*EXTRAIT DU DOCUMENT*:

_ _ _ _ _

Vue aérienne de la forêt de mangroves dans le Parc national du delta du Saloum, au Sénégal. (mariusz_prusaczyk/Getty Images/iStockphoto)
publié le 12 juin 2024 à 18h23

Depuis cinquante ans, le projet de la Grande Muraille verte fait rêver les dirigeants (et les journalistes). Une ceinture d’arbres reliant le Sénégal à Djibouti, 8 000 kilomètres de végétation continue pour faire reculer le désert, bloquer les sables du Sahara et lutter contre la sécheresse qui ruine périodiquement les économies africaines. Qui resterait insensible devant ce merveilleux plan forestier, qu’on dirait tiré d’une bande dessinée fantastique ? Pourtant, dans le monde des acteurs du développement, la Grande Muraille verte suscite depuis des années des haussements de sourcils amusés. Voire des soupirs agacés. Ce serpent de mer, si séduisant sur le papier, n’est ni très pertinent, ni vraiment efficace, estiment les experts.

_ _ _ _ _

Restitue mot pour mot le passage de l'extrait sur la Grande Muraille verte qui va de « Depuis cinquante ans, le » à « estiment les experts. ».

*DONNÉES ENREGISTRÉES*:

_ _ _ _ _

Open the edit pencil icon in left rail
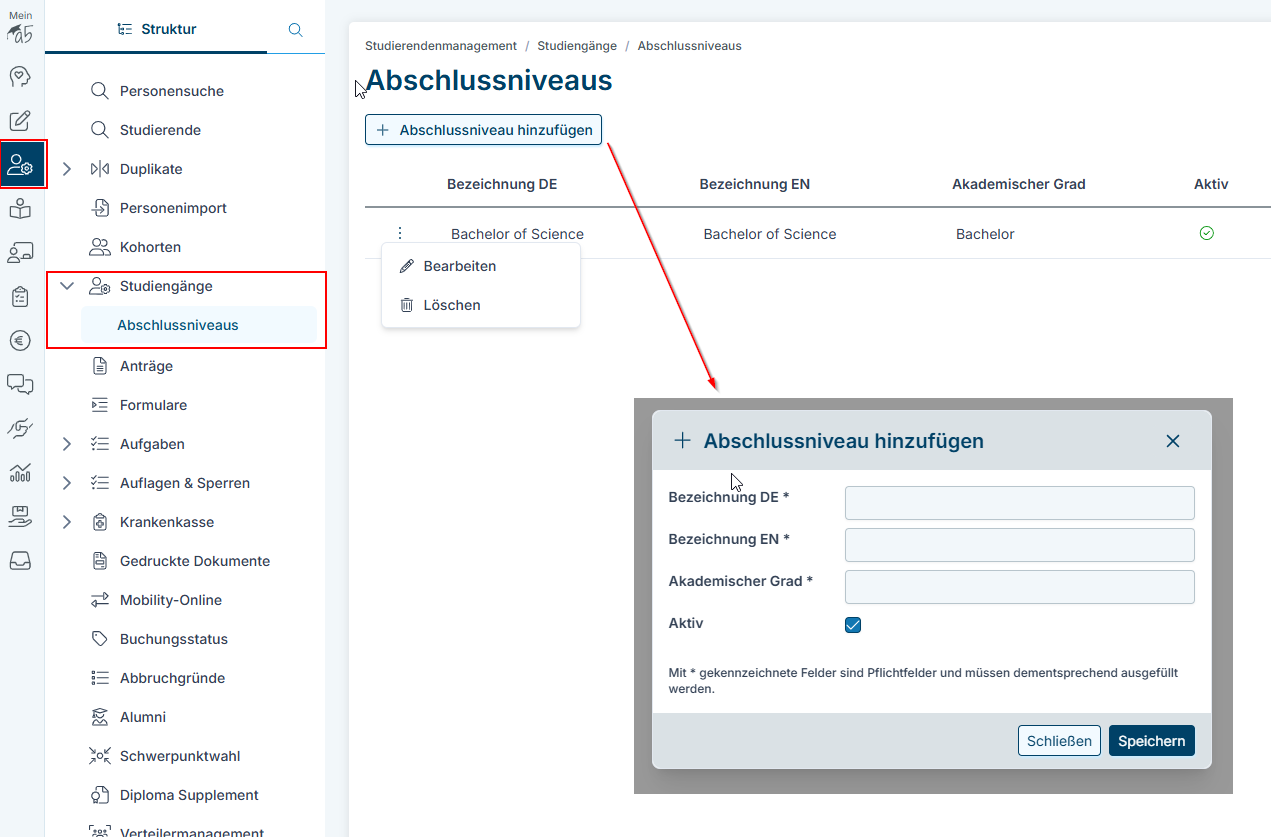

_ _ _ _ _

*RÉPONSE ATTENDUE*:
Depuis cinquante ans, le projet de la Grande Muraille verte fait rêver les dirigeants (et les journalistes). Une ceinture d’arbres reliant le Sénégal à Djibouti, 8 000 kilomètres de végétation continue pour faire reculer le désert, bloquer les sables du Sahara et lutter contre la sécheresse qui ruine périodiquement les économies africaines. Qui resterait insensible devant ce merveilleux plan forestier, qu’on dirait tiré d’une bande dessinée fantastique ? Pourtant, dans le monde des acteurs du développement, la Grande Muraille verte suscite depuis des années des haussements de sourcils amusés. Voire des soupirs agacés. Ce serpent de mer, si séduisant sur le papier, n’est ni très pertinent, ni vraiment efficace, estiment les experts.